Томас почувствовал, что закипает. Он еще мог смириться с обвинением в том, что он украл Прийю из семьи, но назвать его расистом? Это было уже настоящим оскорблением. Он подумал, не уйти ли ему прямо сейчас. Но это будет означать, что он признал поражение.
— Что сломано здесь — сломано везде, — наконец ответил он.
Сурья бросил на него острый взгляд из-под полуприкрытых век.
— И вы полагаете, что ваша работа действительно приносит пользу?
— В понедельник мы помогли полиции Нагпады накрыть один из борделей.
Сурья покачал головой:
— Бордели есть и будут всегда.
— Мы спасли от проституции несовершеннолетнюю девочку, — возразил Томас.
Профессор сделал многозначительную паузу.
— Ну что ж, поздравляю вас. — Он перевел взгляд на группу мужчин на террасе. — Прошу прощения, но я должен присоединиться к своим друзьям. — Намеренно избегая красноречивых взглядов жены, он поцеловал Прийю в лоб и вернулся к гостям.

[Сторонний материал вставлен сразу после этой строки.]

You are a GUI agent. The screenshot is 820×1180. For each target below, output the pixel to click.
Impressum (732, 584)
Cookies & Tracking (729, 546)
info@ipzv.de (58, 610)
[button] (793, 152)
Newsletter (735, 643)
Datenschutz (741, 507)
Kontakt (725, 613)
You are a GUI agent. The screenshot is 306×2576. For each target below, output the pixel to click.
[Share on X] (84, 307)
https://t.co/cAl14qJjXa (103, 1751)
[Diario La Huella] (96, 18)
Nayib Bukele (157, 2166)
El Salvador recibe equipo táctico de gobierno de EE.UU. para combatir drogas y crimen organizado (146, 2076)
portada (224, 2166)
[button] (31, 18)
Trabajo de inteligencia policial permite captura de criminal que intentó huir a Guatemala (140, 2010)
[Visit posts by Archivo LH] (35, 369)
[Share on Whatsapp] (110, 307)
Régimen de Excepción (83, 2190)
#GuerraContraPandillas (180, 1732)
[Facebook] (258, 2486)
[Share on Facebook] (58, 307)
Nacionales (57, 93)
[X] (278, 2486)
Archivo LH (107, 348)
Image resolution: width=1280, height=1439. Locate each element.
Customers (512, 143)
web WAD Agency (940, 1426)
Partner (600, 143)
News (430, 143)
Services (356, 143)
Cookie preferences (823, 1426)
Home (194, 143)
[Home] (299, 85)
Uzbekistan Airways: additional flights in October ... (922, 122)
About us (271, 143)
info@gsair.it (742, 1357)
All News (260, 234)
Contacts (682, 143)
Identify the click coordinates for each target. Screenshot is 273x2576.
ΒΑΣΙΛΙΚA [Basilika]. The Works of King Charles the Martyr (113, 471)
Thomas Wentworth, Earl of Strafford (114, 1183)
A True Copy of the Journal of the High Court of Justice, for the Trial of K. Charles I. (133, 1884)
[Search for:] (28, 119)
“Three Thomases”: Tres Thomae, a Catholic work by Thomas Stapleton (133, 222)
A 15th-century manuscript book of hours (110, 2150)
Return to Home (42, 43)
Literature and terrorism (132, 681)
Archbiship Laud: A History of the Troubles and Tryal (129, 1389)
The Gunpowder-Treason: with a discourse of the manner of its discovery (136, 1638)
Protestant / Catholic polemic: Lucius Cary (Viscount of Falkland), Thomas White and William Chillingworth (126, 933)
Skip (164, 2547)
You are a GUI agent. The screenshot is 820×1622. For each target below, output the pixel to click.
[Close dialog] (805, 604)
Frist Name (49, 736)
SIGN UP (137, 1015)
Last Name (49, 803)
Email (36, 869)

С трудом сдерживая гнев, Томас взглянул на Прийю. Она смотрела в пол, обхватив себя руками. Суреха нежно коснулась ее щеки, потом посмотрела на Томаса, как будто бы говоря: «Я предупреждала, что это будет нелегко», и тоже пошла к гостям. Томас и Прийя остались вдвоем.
— Мне нужно идти, — сказал Томас.
Не отрывая глаз от пола, Прийя кивнула.
— Зря я позвала тебя сюда, — тихо сказала она.
Ее слова уязвили Томаса, но он сдержался.
— До свидания, — коротко бросил он и через сад зашагал к воротам. Минут через пять подъехало такси. Он забрался внутрь.
— Чергейт.
Он еще раз взглянул на ворота и вдруг увидел Прийю. Она стояла рядом с охранником и не спускала с него глаз. Они все еще смотрели друг на друга, когда такси отъехало от обочины. Если бы Прийя успела на пару секунд раньше, они попрощались бы по-настоящему.
Но сожаления, написанного у нее на лице, было более чем достаточно.
Все небо затянули тучи, дождик
бесконечный.
Но почему волнует он меня? Что
значит это?
Рабиндранат Тагор
Париж, Франция.
Для Зиты Париж означал только беспрестанный, изнуряющий труд. Мир сократился до размеров ресторана и примыкающей к нему квартиры. Мало того что работа была тяжелой, в течение дня ей не позволяли даже передохнуть. Тетя Навина, которая настаивала на том, чтобы Зита звала ее «тетушка», постоянно напоминала ей о долге и не проявляла никакой снисходительности, даже если видела, что Зита смертельно устала. Она раздавала приказы, как прирожденный диктатор. «Подмети!», «Вымой пол!», «Отскреби это пятно!», «Вычисти плиту!», «Убери в ванной!» — эти слова повторялись по сотне раз в день. Как бы Зита ни старалась, что бы она ни делала, все было сделано плохо и слишком медленно.